1. Make a scatterplot of weight versus desired weight. Describe the relationship between these two variables. ANSWER - I PLOTTED BOTH WAYS AND FOUND THE DESIRE VARIABLE ON X TO BE EASIER TO EVALUATE. THE RELATIONSHIP SHOWS THAT MOST PEOPLE DESIRE TO BE A LESSER WEIGHT WITH VALUES CLUSTERING BELOW THE X/Y LINE. HOWEVER, WITH 20000 DATA POINTS, THIS SCATTERPLOT IS HARD TO READ WITH BOTH ORIENTATIONS. I PLAYED AROUND WITH JUST USING AN X,Y PLOT COMMAND, AND CURIOUSLY THE GRAPH WAS IDENTICAL TO THE VERSUS GRAPH WITH OPPOSITE ORDERS, SHOWING ME THAT THE VERSUS ~ SIGN PLACES THE FIRST VALUE ON Y RATHER THAN X. WONDERING IF SCATTER/VERSUS IS JUST NOT GREAT FOR NUMERICAL DISCRETE DATA,BUT SCATTER/COMMA ARE OK.
plot(cdc$weight ~ cdc$wtdesire)

plot (cdc$wtdesire ~ cdc$weight)

plot(cdc$weight, cdc$wtdesire)

  1. Let’s consider a new variable: the difference between desired weight (wtdesire) and current weight (weight). Create this new variable by subtracting the two columns in the data frame and assigning them to a new object called wdiff.
wdiff <- (cdc$wtdesire - cdc$weight)
summary (wdiff)
   Min. 1st Qu.  Median    Mean 3rd Qu.    Max. 
-300.00  -21.00  -10.00  -14.59    0.00  500.00 
  1. What type of data is wdiff? If an observation wdiff is 0, what does this mean about the person’s weight and desired weight. What if wdiff is positive or negative? ANSWER - WHEN I RAN AT A GLANCE I COULD SEE THAT THE VAST MAJORITY OF PEOPLE WANT TO BE LESS IN WEIGHT. A 0 MEANS THEY WOULD NOT WANT TO LOSE WEIGHT OR GAIN WEIGHT. POSITIVE VALUES MEAN THEY WANT TO GAIN, NEGATIVE TO LOSE.
var(wdiff)
[1] 578.2032
sd(wdiff)
[1] 24.04586
  1. Describe the distribution of wdiff in terms of its center, shape, and spread, including any plots you use. What does this tell us about how people feel about their current weight? ANSWER - I TRIED 1. A HISTOGRAM ON THIS ONE TO SHOW THE DISTRIBUTION OF THE NEW SINGLE VARIABLE WDIFF (AS THE TUTORIAL SAID IT WOULD BE HELPFUL TO SHOW A SINGLE DISTRIBUTION). IT SHOWS THE SHAPE TO BE EXTREMELY TALL AT THE -50 LB BIN MARK. VALUES ARE DOMINANT IN THE NEGATIVE ZONE, WHICH CORRESPONDS TO THE DATA SHOWING THAT MOST PEOPLE WISH TO LOSE, NOT GAIN WEIGHT. HOWEVER, THIS IS NOT VERY GRANUALR OR VISUALLY HELPFUL TO SHOW A SPREAD. I TRIED THE BREAKS ADDITION OF 100…THIS BETTER SHOWED, MORE GRANULARLY THAT PEAK AND SLOPE TO THE LEFT OF 0.
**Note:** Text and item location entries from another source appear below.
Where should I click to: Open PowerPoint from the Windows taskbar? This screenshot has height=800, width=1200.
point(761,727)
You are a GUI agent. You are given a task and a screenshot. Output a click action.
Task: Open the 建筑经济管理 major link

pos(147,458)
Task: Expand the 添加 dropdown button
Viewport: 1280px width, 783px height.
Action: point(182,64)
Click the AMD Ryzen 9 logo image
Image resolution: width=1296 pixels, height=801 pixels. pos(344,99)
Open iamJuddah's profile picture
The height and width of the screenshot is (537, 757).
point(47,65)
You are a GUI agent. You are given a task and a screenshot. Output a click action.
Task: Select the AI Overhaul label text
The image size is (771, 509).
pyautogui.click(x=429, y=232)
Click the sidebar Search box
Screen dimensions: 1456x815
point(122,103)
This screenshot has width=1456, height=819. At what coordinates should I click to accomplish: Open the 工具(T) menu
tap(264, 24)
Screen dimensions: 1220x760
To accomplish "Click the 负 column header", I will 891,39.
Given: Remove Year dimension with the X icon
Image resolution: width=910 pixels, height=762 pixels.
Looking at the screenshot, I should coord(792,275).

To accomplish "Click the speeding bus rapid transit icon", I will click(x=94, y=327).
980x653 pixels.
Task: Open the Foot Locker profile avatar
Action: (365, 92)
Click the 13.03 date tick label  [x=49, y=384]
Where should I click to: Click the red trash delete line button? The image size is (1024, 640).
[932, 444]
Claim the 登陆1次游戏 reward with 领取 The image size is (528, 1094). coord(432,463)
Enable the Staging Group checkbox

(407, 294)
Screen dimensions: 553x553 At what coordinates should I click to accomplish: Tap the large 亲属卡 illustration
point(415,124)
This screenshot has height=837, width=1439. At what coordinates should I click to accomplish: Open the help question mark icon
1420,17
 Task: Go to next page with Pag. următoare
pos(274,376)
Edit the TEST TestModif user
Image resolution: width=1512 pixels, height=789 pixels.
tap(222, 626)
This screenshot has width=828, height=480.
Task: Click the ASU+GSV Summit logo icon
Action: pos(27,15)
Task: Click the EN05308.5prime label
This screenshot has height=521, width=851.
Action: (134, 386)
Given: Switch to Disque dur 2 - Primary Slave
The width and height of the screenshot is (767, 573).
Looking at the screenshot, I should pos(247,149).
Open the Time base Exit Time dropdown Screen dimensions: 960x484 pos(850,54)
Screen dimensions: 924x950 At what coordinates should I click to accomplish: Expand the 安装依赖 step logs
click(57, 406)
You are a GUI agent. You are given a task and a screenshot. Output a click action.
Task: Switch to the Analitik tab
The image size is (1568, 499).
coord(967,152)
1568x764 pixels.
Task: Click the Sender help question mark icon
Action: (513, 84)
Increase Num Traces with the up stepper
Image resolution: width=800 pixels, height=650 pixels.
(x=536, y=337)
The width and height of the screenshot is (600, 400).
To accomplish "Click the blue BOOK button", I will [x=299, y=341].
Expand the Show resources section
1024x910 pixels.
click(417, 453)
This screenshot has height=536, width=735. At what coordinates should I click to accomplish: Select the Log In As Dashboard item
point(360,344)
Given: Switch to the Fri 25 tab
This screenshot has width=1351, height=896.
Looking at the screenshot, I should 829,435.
    I WOULD DESCRIBE THE SHAPE AND DISTRIBUTION AS LEFT-CENTERED AND UNIMODAL AT THAT VALUE JUST PAST 0.

    THIS SHOWS MORE CLEARLY THAT MOST PEOPLE WISH TO LOSE BETWEEN WHATEVER THE FIRST VALUE IS IN THE 100-BIN VERSION (I DON’T KNOW HOW TO MAKE IT LABEL THIS) AND THERE ARE ALSO SIGNIFICANT NUMBERS WHO WISH TO LOSE BETWEEN THE NEXT SEVERAL VALUES.

hist(wdiff)

hist(wdiff,breaks = 100)

  1. Using numerical summaries and a side-by-side box plot, determine if men tend to view their weight differently than women. ANSWER - I DID DO THE BOX PLOT OF NEW VARIABLE WDIFF VERSUS ALL GENDER AND GOT A BOX PLOT THAT WAS A LITTLE CONFUSING. IT APPEARED TO SHOW NO DIFFERENCE - BOTH FEMALE AND MALE HOVERED AT 0 - THOUGH THE WIDTH OF THE FEMALE DATA LOOKS A LITTLE FATTER - HARD TO TELL HERE. CANNOT PULL A SUMMARY… THE DATA SET IS SO HUGE IT IS UNCLEAR IF THE BOXPLOT IS DISPLAYING WELL. I THOGUHT TO TRY A BAR GRAPH COMPARE FEMALES TO THE WHOLE AND THOGUHT TO USE THE SUBSETTING PROCESSES LEARNED (CREATING A FDATA AS THEY DID FOR MDATA SO I COULD VIEW JUST FEMALE WTDESIRES) BUT THIS DID NOT WORK BECAUSE THE WDIFF IS NOT A CDC COLUMN, IT IS MORE VALUES THAN THE FEMALES PULLED FROM CDC$GENDER. I WANTED TO SEE MORE BUT i WILL DO THIS LATER WHEN I LEARN MORE.
boxplot(wdiff ~ cdc$gender)

  1. Now it’s time to get creative. Find the mean and standard deviation of weight and determine what proportion of the weights are within one standard deviation of the mean.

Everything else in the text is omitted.